Exercise aim => Write out the data below exactly, from its first line to the line containing "Críticas (14, 2415)", that line included.

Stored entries

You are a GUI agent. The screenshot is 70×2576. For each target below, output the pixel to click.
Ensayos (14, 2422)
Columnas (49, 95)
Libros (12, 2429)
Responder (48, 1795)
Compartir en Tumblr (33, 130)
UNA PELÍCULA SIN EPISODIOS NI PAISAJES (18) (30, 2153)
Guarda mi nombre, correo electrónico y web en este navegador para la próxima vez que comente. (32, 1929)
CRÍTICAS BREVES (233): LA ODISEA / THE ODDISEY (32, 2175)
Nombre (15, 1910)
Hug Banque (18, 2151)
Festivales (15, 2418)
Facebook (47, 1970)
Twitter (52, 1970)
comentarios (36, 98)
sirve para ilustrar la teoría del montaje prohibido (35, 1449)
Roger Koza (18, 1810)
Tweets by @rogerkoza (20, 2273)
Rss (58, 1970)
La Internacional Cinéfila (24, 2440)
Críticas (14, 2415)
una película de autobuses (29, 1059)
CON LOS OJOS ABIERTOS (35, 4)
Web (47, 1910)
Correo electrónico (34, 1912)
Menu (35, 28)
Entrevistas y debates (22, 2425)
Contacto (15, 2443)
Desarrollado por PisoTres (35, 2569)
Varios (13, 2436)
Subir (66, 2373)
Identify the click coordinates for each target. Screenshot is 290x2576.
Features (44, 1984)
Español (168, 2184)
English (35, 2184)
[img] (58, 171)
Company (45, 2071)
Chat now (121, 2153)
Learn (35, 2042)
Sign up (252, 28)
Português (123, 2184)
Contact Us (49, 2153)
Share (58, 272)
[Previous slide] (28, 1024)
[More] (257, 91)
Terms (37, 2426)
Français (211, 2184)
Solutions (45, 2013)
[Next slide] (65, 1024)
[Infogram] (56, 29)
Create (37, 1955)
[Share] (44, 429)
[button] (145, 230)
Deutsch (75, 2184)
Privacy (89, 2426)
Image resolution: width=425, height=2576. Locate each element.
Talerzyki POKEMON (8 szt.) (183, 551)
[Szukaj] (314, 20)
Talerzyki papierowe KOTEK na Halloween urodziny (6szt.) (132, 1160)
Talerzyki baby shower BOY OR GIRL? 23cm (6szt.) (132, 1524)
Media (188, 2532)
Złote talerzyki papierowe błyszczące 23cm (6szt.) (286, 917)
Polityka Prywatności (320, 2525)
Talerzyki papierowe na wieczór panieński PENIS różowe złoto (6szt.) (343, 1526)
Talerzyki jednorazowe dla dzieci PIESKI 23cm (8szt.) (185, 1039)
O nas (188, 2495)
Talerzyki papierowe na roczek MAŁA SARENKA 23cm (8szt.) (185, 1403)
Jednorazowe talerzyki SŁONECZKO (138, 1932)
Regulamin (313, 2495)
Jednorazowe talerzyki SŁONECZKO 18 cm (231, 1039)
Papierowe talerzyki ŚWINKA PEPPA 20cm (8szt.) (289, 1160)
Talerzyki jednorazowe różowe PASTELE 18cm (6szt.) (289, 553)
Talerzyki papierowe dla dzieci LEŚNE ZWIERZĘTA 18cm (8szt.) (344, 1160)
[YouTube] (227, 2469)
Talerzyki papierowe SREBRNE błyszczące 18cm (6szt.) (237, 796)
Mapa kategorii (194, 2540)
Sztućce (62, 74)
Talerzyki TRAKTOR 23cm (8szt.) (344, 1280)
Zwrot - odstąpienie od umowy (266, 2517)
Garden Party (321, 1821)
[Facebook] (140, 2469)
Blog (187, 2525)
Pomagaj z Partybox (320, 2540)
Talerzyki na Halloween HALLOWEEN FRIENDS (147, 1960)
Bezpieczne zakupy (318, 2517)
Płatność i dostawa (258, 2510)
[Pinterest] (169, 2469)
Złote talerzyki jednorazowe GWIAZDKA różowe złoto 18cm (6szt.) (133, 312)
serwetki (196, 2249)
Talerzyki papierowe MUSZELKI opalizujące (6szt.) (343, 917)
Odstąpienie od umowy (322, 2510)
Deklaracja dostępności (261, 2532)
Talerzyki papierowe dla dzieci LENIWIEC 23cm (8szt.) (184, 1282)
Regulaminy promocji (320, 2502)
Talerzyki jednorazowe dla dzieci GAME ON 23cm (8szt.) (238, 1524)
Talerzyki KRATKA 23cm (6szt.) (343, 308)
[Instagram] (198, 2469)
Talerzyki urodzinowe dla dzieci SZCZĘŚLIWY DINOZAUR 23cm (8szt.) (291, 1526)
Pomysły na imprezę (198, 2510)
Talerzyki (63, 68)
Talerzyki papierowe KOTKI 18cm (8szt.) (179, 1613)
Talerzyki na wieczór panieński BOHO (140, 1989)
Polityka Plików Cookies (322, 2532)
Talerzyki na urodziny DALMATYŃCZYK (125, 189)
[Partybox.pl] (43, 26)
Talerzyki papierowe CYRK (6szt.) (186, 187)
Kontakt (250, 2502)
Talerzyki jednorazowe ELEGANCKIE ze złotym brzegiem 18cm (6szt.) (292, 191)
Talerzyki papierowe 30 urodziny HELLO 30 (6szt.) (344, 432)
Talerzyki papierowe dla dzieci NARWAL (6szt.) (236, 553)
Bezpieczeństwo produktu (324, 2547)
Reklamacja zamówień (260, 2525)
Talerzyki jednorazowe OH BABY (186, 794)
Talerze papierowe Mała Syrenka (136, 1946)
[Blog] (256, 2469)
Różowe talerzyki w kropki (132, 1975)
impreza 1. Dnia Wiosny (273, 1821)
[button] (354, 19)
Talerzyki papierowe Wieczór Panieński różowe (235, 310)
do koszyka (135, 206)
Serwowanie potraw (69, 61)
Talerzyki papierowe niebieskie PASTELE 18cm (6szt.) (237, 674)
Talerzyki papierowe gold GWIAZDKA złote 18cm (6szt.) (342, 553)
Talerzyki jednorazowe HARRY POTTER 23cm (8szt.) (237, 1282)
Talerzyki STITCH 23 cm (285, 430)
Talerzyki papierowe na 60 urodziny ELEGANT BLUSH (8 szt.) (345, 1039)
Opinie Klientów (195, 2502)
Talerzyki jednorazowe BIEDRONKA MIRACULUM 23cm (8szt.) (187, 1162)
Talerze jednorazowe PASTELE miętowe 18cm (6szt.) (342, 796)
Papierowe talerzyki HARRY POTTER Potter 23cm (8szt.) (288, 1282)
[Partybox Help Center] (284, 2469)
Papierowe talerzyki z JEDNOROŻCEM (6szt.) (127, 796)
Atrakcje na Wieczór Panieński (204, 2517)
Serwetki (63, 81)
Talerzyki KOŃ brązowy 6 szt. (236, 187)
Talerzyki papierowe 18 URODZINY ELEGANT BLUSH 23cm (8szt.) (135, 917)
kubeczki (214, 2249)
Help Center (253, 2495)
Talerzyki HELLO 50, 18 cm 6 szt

Solution for this exercise =>
You are a GUI agent. The screenshot is 70×2576. For each target below, output the pixel to click.
Ensayos (14, 2422)
Columnas (49, 95)
Libros (12, 2429)
Responder (48, 1795)
Compartir en Tumblr (33, 130)
UNA PELÍCULA SIN EPISODIOS NI PAISAJES (18) (30, 2153)
Guarda mi nombre, correo electrónico y web en este navegador para la próxima vez que comente. (32, 1929)
CRÍTICAS BREVES (233): LA ODISEA / THE ODDISEY (32, 2175)
Nombre (15, 1910)
Hug Banque (18, 2151)
Festivales (15, 2418)
Facebook (47, 1970)
Twitter (52, 1970)
comentarios (36, 98)
sirve para ilustrar la teoría del montaje prohibido (35, 1449)
Roger Koza (18, 1810)
Tweets by @rogerkoza (20, 2273)
Rss (58, 1970)
La Internacional Cinéfila (24, 2440)
Críticas (14, 2415)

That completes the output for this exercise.